Your task: The records beneath should be restated word for word.
BEGIN The input
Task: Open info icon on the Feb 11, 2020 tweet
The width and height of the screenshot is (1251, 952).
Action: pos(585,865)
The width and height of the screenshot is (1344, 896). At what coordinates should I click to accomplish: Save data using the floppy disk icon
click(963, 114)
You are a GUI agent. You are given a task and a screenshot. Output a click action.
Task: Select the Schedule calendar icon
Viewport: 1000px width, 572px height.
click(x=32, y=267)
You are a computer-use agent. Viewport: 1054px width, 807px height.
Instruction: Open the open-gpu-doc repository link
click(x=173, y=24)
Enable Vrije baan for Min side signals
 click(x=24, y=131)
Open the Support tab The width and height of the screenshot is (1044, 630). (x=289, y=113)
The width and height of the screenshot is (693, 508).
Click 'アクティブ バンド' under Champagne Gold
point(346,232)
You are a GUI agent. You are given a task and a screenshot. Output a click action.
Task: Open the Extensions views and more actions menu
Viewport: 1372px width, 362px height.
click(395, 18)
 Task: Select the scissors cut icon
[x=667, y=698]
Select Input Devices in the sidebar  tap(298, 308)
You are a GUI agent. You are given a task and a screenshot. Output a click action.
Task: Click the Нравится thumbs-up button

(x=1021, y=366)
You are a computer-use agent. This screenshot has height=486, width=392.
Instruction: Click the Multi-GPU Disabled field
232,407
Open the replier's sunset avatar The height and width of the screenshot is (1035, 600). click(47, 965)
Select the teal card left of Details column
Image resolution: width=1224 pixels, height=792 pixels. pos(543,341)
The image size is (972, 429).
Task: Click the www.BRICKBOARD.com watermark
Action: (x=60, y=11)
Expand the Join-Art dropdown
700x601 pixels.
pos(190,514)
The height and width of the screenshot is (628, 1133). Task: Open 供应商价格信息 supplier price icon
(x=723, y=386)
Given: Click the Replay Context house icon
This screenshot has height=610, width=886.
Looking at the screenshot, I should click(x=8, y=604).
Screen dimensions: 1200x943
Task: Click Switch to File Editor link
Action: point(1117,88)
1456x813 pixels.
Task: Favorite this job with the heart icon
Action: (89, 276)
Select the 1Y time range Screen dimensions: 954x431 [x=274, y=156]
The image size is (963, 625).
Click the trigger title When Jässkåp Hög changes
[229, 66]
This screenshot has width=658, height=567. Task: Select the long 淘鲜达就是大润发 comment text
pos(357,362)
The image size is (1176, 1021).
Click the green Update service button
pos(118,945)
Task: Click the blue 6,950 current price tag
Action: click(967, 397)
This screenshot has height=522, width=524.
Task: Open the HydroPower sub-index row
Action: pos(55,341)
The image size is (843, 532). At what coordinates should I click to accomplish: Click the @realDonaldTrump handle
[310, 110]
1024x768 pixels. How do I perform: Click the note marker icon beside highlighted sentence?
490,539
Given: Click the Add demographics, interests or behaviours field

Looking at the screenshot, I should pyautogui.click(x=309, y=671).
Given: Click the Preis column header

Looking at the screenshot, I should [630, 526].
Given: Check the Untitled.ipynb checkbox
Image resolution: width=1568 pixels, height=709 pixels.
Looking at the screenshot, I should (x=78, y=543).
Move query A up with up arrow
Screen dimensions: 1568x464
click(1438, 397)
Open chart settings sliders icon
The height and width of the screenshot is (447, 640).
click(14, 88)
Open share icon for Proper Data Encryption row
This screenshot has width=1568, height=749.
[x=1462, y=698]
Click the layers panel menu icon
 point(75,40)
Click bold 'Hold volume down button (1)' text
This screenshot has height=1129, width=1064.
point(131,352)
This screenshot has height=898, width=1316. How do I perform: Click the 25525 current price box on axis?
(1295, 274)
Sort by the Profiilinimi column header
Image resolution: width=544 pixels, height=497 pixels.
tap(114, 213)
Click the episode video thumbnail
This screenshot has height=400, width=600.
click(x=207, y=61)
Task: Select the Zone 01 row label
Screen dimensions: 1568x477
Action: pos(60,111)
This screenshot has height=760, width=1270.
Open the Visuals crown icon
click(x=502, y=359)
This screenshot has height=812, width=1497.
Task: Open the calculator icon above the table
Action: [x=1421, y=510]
END The input
Solution to this exercise:
Task: Open info icon on the Feb 11, 2020 tweet
The width and height of the screenshot is (1251, 952).
Action: pos(585,865)
The width and height of the screenshot is (1344, 896). At what coordinates should I click to accomplish: Save data using the floppy disk icon
click(963, 114)
You are a GUI agent. You are given a task and a screenshot. Output a click action.
Task: Select the Schedule calendar icon
Viewport: 1000px width, 572px height.
click(x=32, y=267)
You are a computer-use agent. Viewport: 1054px width, 807px height.
Instruction: Open the open-gpu-doc repository link
click(x=173, y=24)
Enable Vrije baan for Min side signals
 click(x=24, y=131)
Open the Support tab The width and height of the screenshot is (1044, 630). (x=289, y=113)
The width and height of the screenshot is (693, 508).
Click 'アクティブ バンド' under Champagne Gold
point(346,232)
You are a GUI agent. You are given a task and a screenshot. Output a click action.
Task: Open the Extensions views and more actions menu
Viewport: 1372px width, 362px height.
click(395, 18)
 Task: Select the scissors cut icon
[x=667, y=698]
Select Input Devices in the sidebar  tap(298, 308)
You are a GUI agent. You are given a task and a screenshot. Output a click action.
Task: Click the Нравится thumbs-up button

(x=1021, y=366)
You are a computer-use agent. This screenshot has height=486, width=392.
Instruction: Click the Multi-GPU Disabled field
232,407
Open the replier's sunset avatar The height and width of the screenshot is (1035, 600). click(47, 965)
Select the teal card left of Details column
Image resolution: width=1224 pixels, height=792 pixels. pos(543,341)
The image size is (972, 429).
Task: Click the www.BRICKBOARD.com watermark
Action: (x=60, y=11)
Expand the Join-Art dropdown
700x601 pixels.
pos(190,514)
The height and width of the screenshot is (628, 1133). Task: Open 供应商价格信息 supplier price icon
(x=723, y=386)
Given: Click the Replay Context house icon
This screenshot has height=610, width=886.
Looking at the screenshot, I should click(x=8, y=604).
Screen dimensions: 1200x943
Task: Click Switch to File Editor link
Action: point(1117,88)
1456x813 pixels.
Task: Favorite this job with the heart icon
Action: (89, 276)
Select the 1Y time range Screen dimensions: 954x431 [x=274, y=156]
The image size is (963, 625).
Click the trigger title When Jässkåp Hög changes
[229, 66]
This screenshot has width=658, height=567. Task: Select the long 淘鲜达就是大润发 comment text
pos(357,362)
The image size is (1176, 1021).
Click the green Update service button
pos(118,945)
Task: Click the blue 6,950 current price tag
Action: click(967, 397)
This screenshot has height=522, width=524.
Task: Open the HydroPower sub-index row
Action: pos(55,341)
The image size is (843, 532). At what coordinates should I click to accomplish: Click the @realDonaldTrump handle
[310, 110]
1024x768 pixels. How do I perform: Click the note marker icon beside highlighted sentence?
490,539
Given: Click the Add demographics, interests or behaviours field

Looking at the screenshot, I should pyautogui.click(x=309, y=671).
Given: Click the Preis column header

Looking at the screenshot, I should [630, 526].
Given: Check the Untitled.ipynb checkbox
Image resolution: width=1568 pixels, height=709 pixels.
Looking at the screenshot, I should (x=78, y=543).
Move query A up with up arrow
Screen dimensions: 1568x464
click(1438, 397)
Open chart settings sliders icon
The height and width of the screenshot is (447, 640).
click(14, 88)
Open share icon for Proper Data Encryption row
This screenshot has width=1568, height=749.
[x=1462, y=698]
Click the layers panel menu icon
 point(75,40)
Click bold 'Hold volume down button (1)' text
This screenshot has height=1129, width=1064.
point(131,352)
This screenshot has height=898, width=1316. How do I perform: Click the 25525 current price box on axis?
(1295, 274)
Sort by the Profiilinimi column header
Image resolution: width=544 pixels, height=497 pixels.
tap(114, 213)
Click the episode video thumbnail
This screenshot has height=400, width=600.
click(x=207, y=61)
Task: Select the Zone 01 row label
Screen dimensions: 1568x477
Action: pos(60,111)
This screenshot has height=760, width=1270.
Open the Visuals crown icon
click(x=502, y=359)
This screenshot has height=812, width=1497.
Task: Open the calculator icon above the table
Action: [x=1421, y=510]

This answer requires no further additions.